*** EXTRACTED RECORDS ***

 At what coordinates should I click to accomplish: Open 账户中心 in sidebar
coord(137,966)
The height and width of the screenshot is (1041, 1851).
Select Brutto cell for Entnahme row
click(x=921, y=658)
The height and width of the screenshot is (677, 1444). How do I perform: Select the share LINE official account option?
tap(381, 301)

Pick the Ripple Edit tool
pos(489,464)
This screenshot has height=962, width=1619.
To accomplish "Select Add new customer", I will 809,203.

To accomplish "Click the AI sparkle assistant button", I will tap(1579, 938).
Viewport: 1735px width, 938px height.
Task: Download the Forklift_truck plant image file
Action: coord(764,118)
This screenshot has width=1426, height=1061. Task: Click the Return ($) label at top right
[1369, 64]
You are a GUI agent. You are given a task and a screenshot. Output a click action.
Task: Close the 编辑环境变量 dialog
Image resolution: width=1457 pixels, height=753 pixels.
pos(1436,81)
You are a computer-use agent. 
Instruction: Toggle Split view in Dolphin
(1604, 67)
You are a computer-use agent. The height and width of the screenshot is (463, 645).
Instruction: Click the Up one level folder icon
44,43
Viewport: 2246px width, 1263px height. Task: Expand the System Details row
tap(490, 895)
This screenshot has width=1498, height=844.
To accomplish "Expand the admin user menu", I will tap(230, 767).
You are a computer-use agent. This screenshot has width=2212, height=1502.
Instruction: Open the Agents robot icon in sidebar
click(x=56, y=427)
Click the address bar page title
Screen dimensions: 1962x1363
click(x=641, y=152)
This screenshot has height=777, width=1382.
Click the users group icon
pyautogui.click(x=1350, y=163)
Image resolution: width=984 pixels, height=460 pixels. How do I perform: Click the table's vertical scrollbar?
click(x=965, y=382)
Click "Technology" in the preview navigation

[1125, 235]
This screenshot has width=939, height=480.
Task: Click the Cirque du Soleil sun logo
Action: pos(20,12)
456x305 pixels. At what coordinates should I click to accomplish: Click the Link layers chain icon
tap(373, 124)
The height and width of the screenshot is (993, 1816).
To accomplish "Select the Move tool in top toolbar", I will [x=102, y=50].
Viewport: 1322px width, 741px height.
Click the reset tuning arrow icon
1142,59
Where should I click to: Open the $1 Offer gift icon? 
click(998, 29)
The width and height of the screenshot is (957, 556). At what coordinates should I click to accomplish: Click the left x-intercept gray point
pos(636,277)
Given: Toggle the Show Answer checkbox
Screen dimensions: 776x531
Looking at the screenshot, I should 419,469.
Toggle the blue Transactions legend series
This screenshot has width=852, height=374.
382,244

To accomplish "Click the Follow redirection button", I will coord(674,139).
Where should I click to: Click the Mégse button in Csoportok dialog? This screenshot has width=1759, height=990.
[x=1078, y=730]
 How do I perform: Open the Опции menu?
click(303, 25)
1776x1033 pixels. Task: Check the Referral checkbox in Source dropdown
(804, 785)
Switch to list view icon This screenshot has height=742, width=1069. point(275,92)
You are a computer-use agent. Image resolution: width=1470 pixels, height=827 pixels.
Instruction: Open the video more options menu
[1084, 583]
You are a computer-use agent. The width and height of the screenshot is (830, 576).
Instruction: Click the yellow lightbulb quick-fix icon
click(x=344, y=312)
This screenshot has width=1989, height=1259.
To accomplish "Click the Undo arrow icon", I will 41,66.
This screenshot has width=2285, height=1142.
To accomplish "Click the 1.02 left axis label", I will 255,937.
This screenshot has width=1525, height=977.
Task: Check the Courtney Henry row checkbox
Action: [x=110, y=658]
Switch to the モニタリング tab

***

Every record above needs to be repeated word for word.

**COMPLETED EXERCISE:**
 At what coordinates should I click to accomplish: Open 账户中心 in sidebar
coord(137,966)
The height and width of the screenshot is (1041, 1851).
Select Brutto cell for Entnahme row
click(x=921, y=658)
The height and width of the screenshot is (677, 1444). How do I perform: Select the share LINE official account option?
tap(381, 301)

Pick the Ripple Edit tool
pos(489,464)
This screenshot has height=962, width=1619.
To accomplish "Select Add new customer", I will 809,203.

To accomplish "Click the AI sparkle assistant button", I will tap(1579, 938).
Viewport: 1735px width, 938px height.
Task: Download the Forklift_truck plant image file
Action: coord(764,118)
This screenshot has width=1426, height=1061. Task: Click the Return ($) label at top right
[1369, 64]
You are a GUI agent. You are given a task and a screenshot. Output a click action.
Task: Close the 编辑环境变量 dialog
Image resolution: width=1457 pixels, height=753 pixels.
pos(1436,81)
You are a computer-use agent. 
Instruction: Toggle Split view in Dolphin
(1604, 67)
You are a computer-use agent. The height and width of the screenshot is (463, 645).
Instruction: Click the Up one level folder icon
44,43
Viewport: 2246px width, 1263px height. Task: Expand the System Details row
tap(490, 895)
This screenshot has width=1498, height=844.
To accomplish "Expand the admin user menu", I will tap(230, 767).
You are a computer-use agent. This screenshot has width=2212, height=1502.
Instruction: Open the Agents robot icon in sidebar
click(x=56, y=427)
Click the address bar page title
Screen dimensions: 1962x1363
click(x=641, y=152)
This screenshot has height=777, width=1382.
Click the users group icon
pyautogui.click(x=1350, y=163)
Image resolution: width=984 pixels, height=460 pixels. How do I perform: Click the table's vertical scrollbar?
click(x=965, y=382)
Click "Technology" in the preview navigation

[1125, 235]
This screenshot has width=939, height=480.
Task: Click the Cirque du Soleil sun logo
Action: pos(20,12)
456x305 pixels. At what coordinates should I click to accomplish: Click the Link layers chain icon
tap(373, 124)
The height and width of the screenshot is (993, 1816).
To accomplish "Select the Move tool in top toolbar", I will [x=102, y=50].
Viewport: 1322px width, 741px height.
Click the reset tuning arrow icon
1142,59
Where should I click to: Open the $1 Offer gift icon? 
click(998, 29)
The width and height of the screenshot is (957, 556). At what coordinates should I click to accomplish: Click the left x-intercept gray point
pos(636,277)
Given: Toggle the Show Answer checkbox
Screen dimensions: 776x531
Looking at the screenshot, I should 419,469.
Toggle the blue Transactions legend series
This screenshot has width=852, height=374.
382,244

To accomplish "Click the Follow redirection button", I will coord(674,139).
Where should I click to: Click the Mégse button in Csoportok dialog? This screenshot has width=1759, height=990.
[x=1078, y=730]
 How do I perform: Open the Опции menu?
click(303, 25)
1776x1033 pixels. Task: Check the Referral checkbox in Source dropdown
(804, 785)
Switch to list view icon This screenshot has height=742, width=1069. point(275,92)
You are a computer-use agent. Image resolution: width=1470 pixels, height=827 pixels.
Instruction: Open the video more options menu
[1084, 583]
You are a computer-use agent. The width and height of the screenshot is (830, 576).
Instruction: Click the yellow lightbulb quick-fix icon
click(x=344, y=312)
This screenshot has width=1989, height=1259.
To accomplish "Click the Undo arrow icon", I will 41,66.
This screenshot has width=2285, height=1142.
To accomplish "Click the 1.02 left axis label", I will 255,937.
This screenshot has width=1525, height=977.
Task: Check the Courtney Henry row checkbox
Action: [x=110, y=658]
Switch to the モニタリング tab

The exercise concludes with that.